Zadie Smith radicaliza prosa "maníaca" em segundo livro
Não, ela não parece gostar do
rótulo. Se numa entrevista anterior, acerca de seu primeiro
romance, "Dentes Brancos", a
britânica Zadie Smith, 31, afirmou que o "realismo histérico"
é "um termo dolorosamente
preciso para o tipo de prosa excessiva e maníaca característica de romances como o meu",
ela agora anda mais cautelosa.
Respondendo às perguntas
da Folha, a autora, que depois
lançou "O Caçador de Autógrafos" e "On Beauty" (sobre a beleza), diz que a definição inventada pelo crítico James Wood
é: "desinteressante, mas talvez
correta" e acrescenta que "tal
subgênero não existe" e que os
supostos autores que, como
ela, achariam-se sob essa chave
"já evoluíram".
A culpa talvez seja do próprio
Wood. Professor da Harvard e
editor da "The New Republic",
ele cunhou o conceito para explicar um tipo de romance que
busca a vitalidade a todo custo
e se caracteriza por "tamanho
desmedido, personagens maníacos, ação enfurecida e freqüentes digressões sobre tópicos secundários". "Dentes
Brancos" seguia o padrão, assim como "O Chão que Ela Pisa", de Salman Rushdie, e "Mason & Dixon", de Thomas
Pynchon. Mas Wood torceu o
nariz para "O Caçador de Autógrafos", no qual os exageros do
primeiro livro se radicalizam.

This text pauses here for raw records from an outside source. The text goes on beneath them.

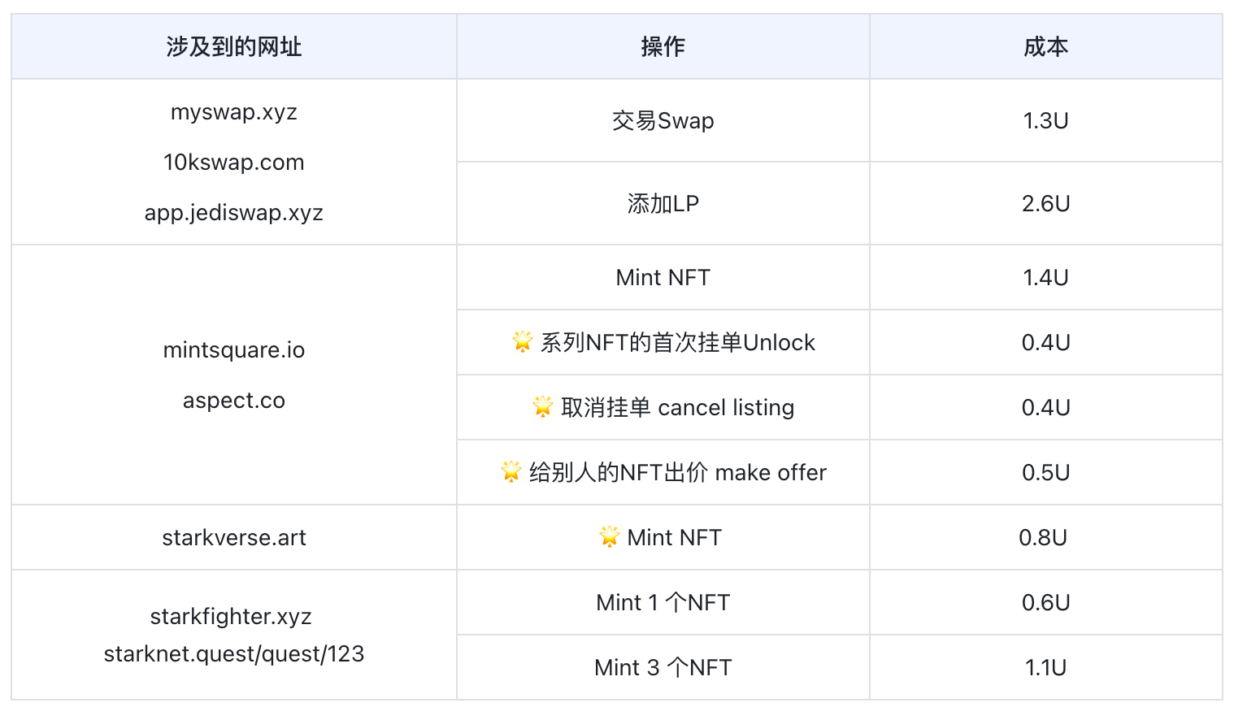Select the 成本 column header
This screenshot has height=707, width=1234.
1046,47
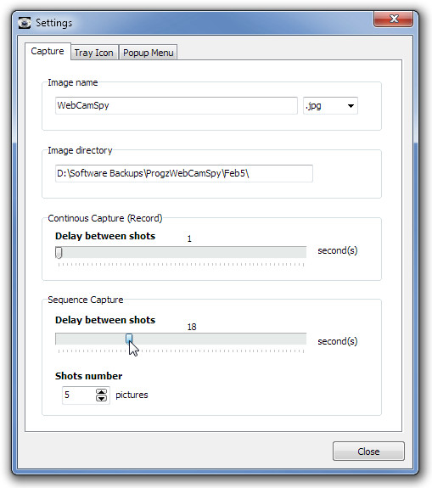
Task: Decrease Shots number with down arrow
Action: [x=101, y=398]
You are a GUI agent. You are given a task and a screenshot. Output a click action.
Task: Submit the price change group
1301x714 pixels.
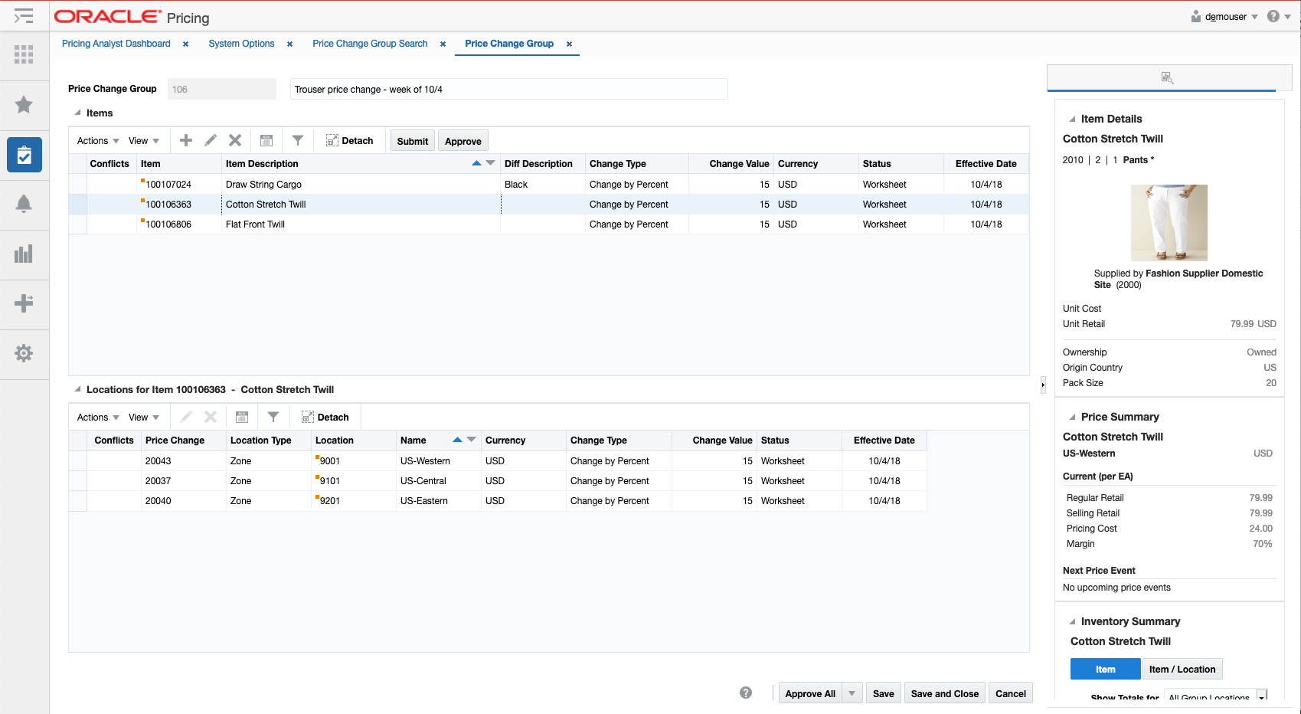(411, 140)
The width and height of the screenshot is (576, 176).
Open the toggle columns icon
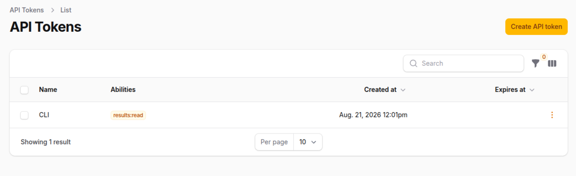(552, 63)
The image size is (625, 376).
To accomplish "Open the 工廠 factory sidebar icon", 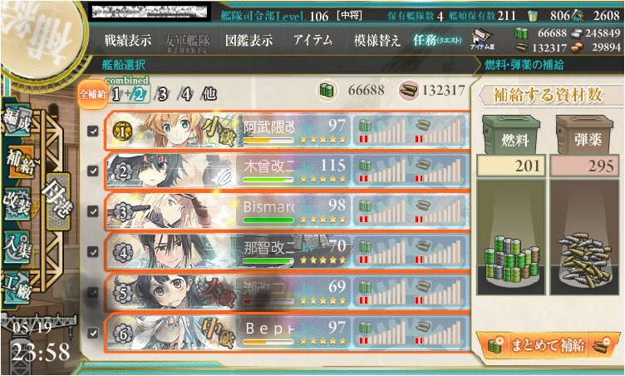I will [x=17, y=288].
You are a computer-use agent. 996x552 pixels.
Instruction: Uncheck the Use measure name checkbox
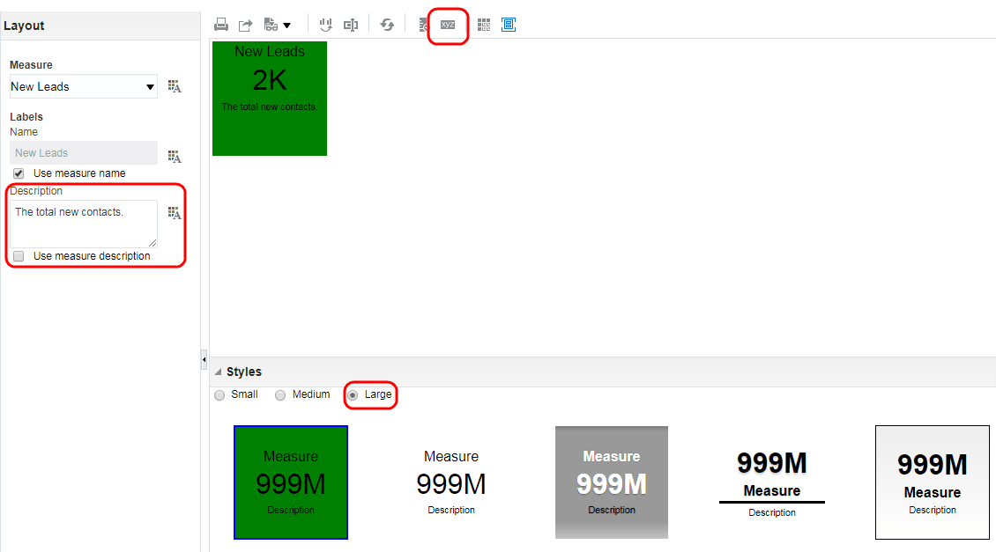click(x=18, y=173)
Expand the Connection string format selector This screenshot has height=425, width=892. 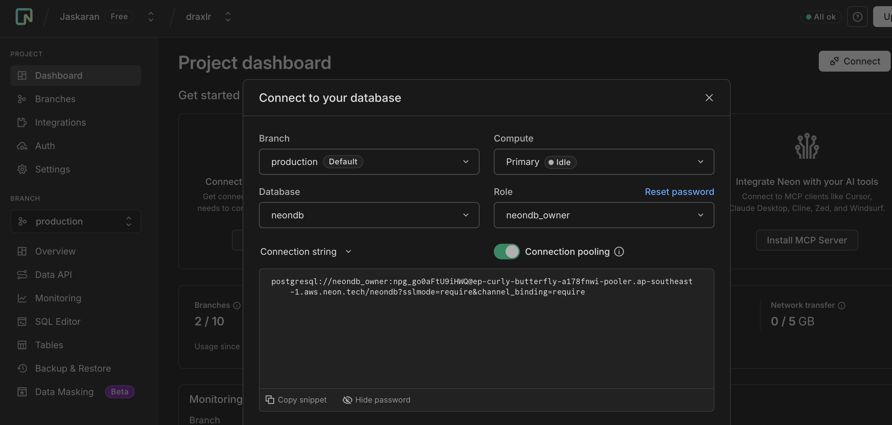coord(306,251)
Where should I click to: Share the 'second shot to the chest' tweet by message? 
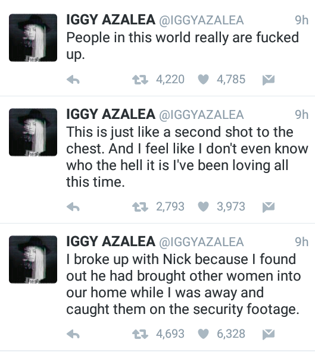[x=269, y=207]
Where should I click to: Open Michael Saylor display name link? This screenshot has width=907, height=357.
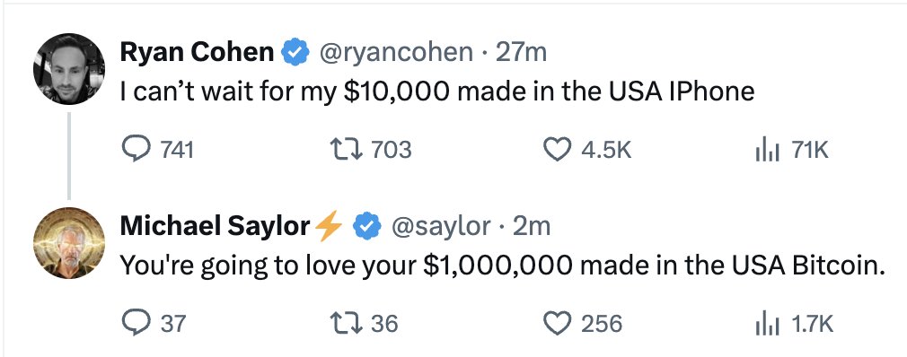click(x=215, y=226)
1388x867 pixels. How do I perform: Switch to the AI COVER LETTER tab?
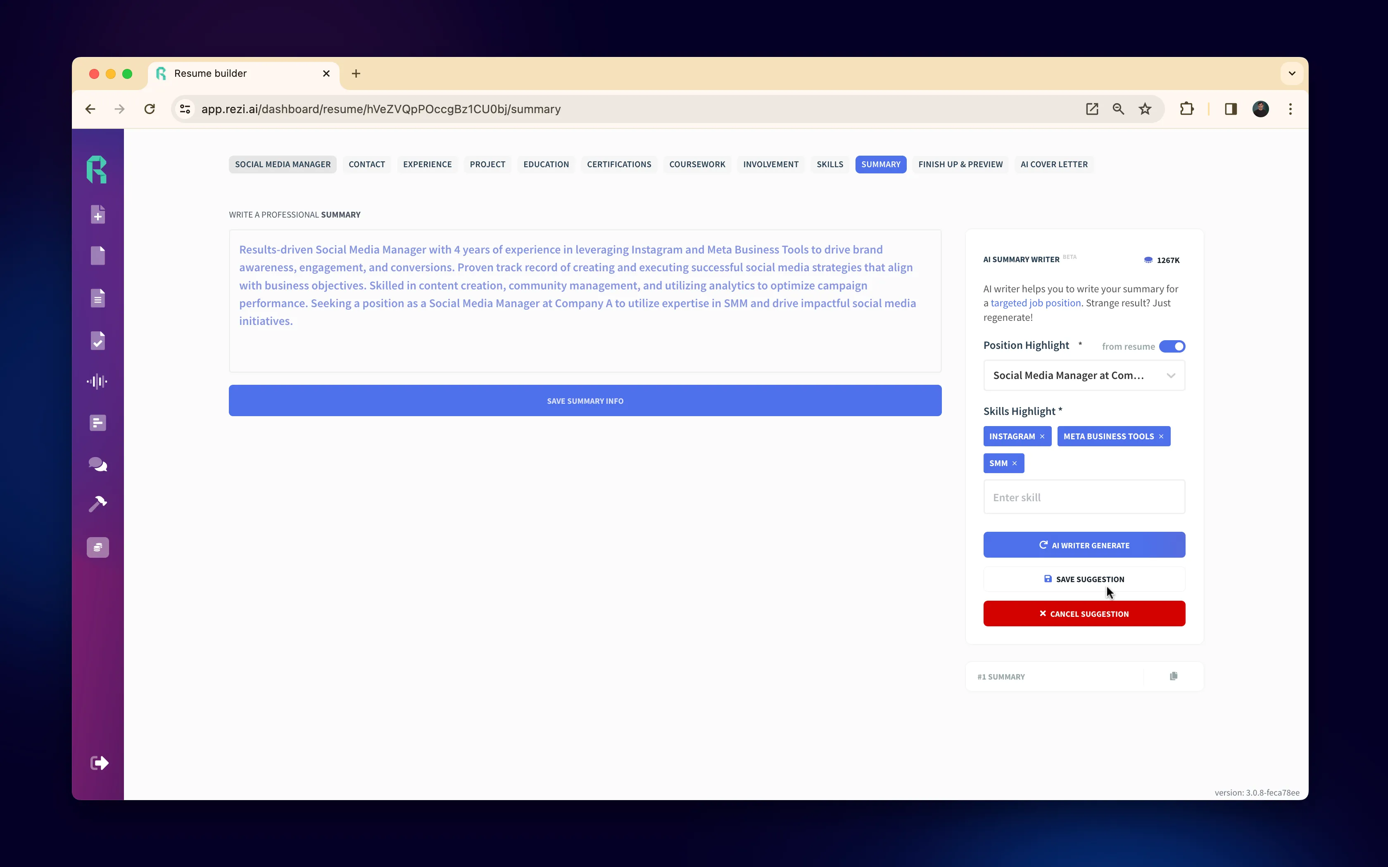pyautogui.click(x=1054, y=164)
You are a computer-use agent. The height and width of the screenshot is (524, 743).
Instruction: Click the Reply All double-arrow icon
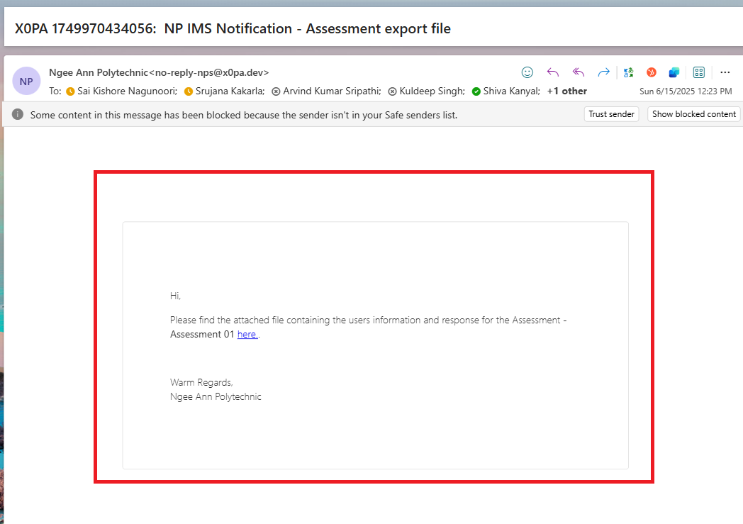click(x=579, y=72)
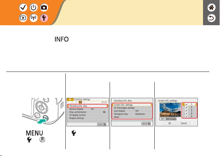The image size is (220, 156).
Task: Click the INFO Edit screen button
Action: (168, 119)
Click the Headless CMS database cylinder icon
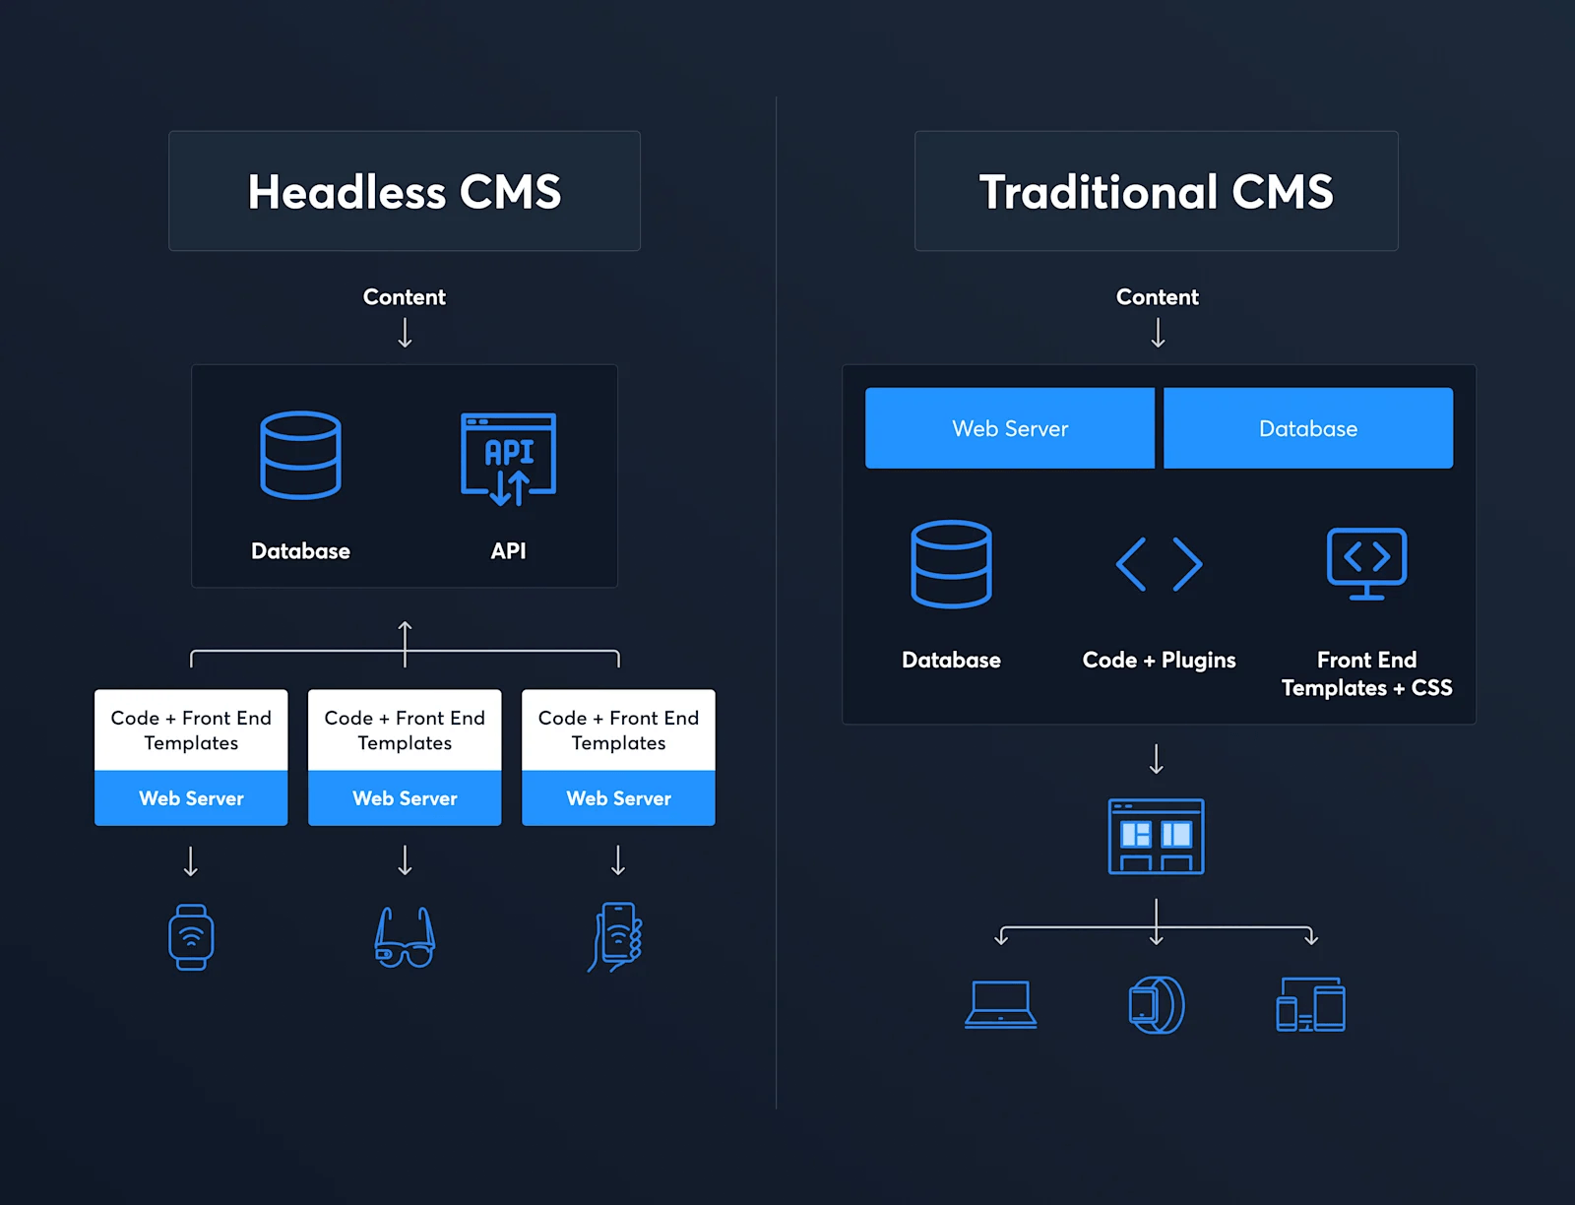 (300, 455)
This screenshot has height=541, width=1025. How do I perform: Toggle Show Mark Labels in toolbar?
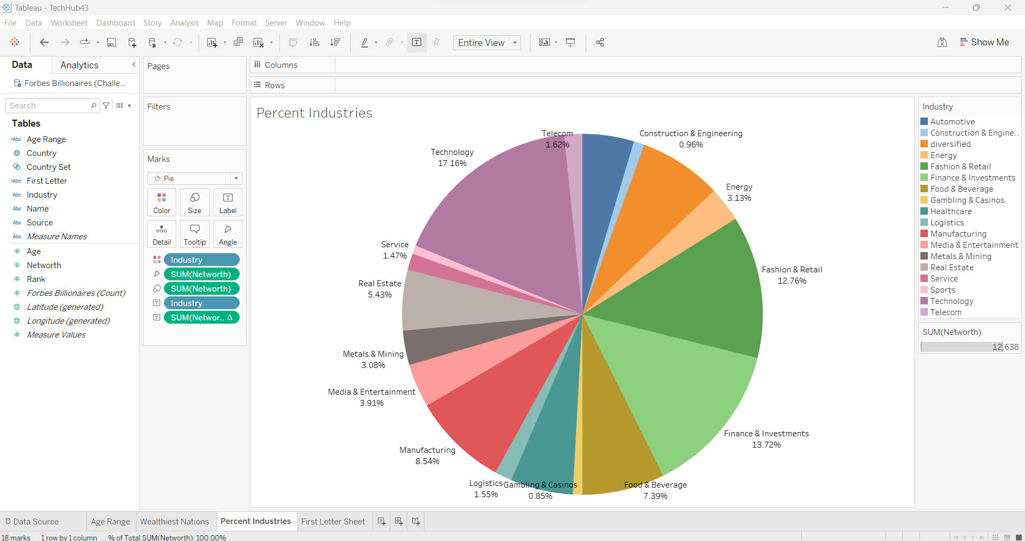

A
autora não gostou, claro; e também evita discutir o suposto
"multiculturalismo" de suas
obras: "Isso é assunto para professores de sociologia. Eu apenas escrevo livros nos quais
nem todo mundo é branco".
Veja trechos da entrevista, que
ela respondeu, por e-mail, num
vôo para Chicago.
FOLHA - Como foi enfrentar o público após o sucesso imediato de
"Dentes Brancos"?
FOLHA - Hollywood é um tópico imenso em "O Caçador de Autógrafos". Pensou nele deste o início? ZADIE - O cinema é uma extensão da fotografia, que, em si, é o grande processo instantâneo de mediação que precisamos compreender. E ser mediado, creio, é o desejo de minha geração. Todos querem ser representados por uma imagem, e isso se torna referência de sucesso pessoal e para o auto-conhecimento. É uma fantasia infantil mas bastante poderosa. FOLHA - Acredita que, como diz um dos personagens do romance, vivamos num mundo "quebrado"? ZADIE - Um mundo fraturado naturalmente separa em partes. Você não consegue ter uma relação orgânica, natural, com um país ou uma pessoa, por exemplo, se apenas dispõe de uma imagem na televisão. Trata-se de uma versão contemporânea de um velho problema: o mundo sempre nos pareceu fraturado. Nossa mente não está em sintonia com nosso corpo, nossas vidas não têm nenhum elo óbvio com o divino, a consciência dos outros não nos é acessível. A vida está cheia de descontinuidades. FOLHA - A cabala já era popular quando você começou a escrever seu livro? ZADIE - Notei que o interesse crescia à medida que eu escrevia o romance. Mas a cabala que discuto não tem nenhuma relação com a "cabala das celebridades". Pelo que entendo, esta última é uma combinação fajuta de astrologia, culto à vida eterna e cultura de auto-ajuda. Representa o mais profundo antiintelectualismo. O mentor de Madonna comete equívocos históricos. Há algo de verdadeiramente assustador nesse tipo de amnésia histórica, nessa rejeição ao conhecimento aceito. Gostaria de levar a Madonna (a quem adoro) a uma biblioteca para fazê-la entender a superficialidade do que lhe ensinaram. FOLHA - Você conhece a Madonna? ZADIE - Encontrei-a em Los Angeles durante alguns minutos e quis conversar com ela, mas não me atrevi. FOLHA - Seus romances são sempre muito engraçados.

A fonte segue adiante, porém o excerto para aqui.